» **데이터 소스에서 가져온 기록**
:::::
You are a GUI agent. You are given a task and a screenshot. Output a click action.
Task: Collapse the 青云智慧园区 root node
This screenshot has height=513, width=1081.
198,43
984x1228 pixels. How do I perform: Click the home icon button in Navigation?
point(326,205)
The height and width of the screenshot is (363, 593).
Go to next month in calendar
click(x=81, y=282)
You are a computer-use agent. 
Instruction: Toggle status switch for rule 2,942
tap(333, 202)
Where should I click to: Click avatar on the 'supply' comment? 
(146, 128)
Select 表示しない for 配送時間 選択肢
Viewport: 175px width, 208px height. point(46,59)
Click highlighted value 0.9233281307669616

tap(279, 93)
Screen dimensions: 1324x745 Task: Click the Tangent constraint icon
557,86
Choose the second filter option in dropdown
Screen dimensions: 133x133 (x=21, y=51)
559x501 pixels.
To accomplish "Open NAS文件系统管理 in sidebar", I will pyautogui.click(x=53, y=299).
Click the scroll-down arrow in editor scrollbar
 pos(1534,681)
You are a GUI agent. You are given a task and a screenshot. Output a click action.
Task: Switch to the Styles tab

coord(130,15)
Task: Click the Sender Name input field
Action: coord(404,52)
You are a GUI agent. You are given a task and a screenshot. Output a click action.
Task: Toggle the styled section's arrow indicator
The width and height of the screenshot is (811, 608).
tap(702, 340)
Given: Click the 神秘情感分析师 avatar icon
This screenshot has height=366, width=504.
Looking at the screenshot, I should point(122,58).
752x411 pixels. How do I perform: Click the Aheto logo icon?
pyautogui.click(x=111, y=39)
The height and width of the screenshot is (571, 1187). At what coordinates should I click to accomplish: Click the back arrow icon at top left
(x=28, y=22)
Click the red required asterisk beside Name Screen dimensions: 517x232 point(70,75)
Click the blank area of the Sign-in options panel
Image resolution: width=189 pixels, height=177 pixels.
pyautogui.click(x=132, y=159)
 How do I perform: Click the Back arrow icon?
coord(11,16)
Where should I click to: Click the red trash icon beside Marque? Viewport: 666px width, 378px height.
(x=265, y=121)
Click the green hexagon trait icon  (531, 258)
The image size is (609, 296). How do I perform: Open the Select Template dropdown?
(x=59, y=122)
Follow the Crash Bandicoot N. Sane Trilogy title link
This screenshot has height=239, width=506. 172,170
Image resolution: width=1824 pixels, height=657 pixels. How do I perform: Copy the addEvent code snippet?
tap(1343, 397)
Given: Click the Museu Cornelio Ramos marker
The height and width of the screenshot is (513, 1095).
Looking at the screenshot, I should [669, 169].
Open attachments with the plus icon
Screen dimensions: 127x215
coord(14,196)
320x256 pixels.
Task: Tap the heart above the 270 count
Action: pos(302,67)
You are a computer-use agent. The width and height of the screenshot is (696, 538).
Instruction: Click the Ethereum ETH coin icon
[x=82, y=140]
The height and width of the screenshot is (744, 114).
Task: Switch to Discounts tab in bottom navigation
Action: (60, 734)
:::::
» **풀어 볼 문제**
"752x411 pixels. How"이 들어 있는 줄부터 "(x=28, y=22)"가 들어 있는 줄까지의 기록만 열 이름이 작업과 답인 두 열짜리 CSV로 바꾸세요. 기록 하나를 한 행으로 삼고, 각 값은 줄바꿈을 공백으로 바꾼 뒤 큰따옴표로 묶은 필드 하나에 넣으세요.

» **문제 답안**
작업,답
"752x411 pixels. How do I perform: Click the Aheto logo icon?","pyautogui.click(x=111, y=39)"
"The height and width of the screenshot is (571, 1187). At what coordinates should I click to accomplish: Click the back arrow icon at top left","(x=28, y=22)"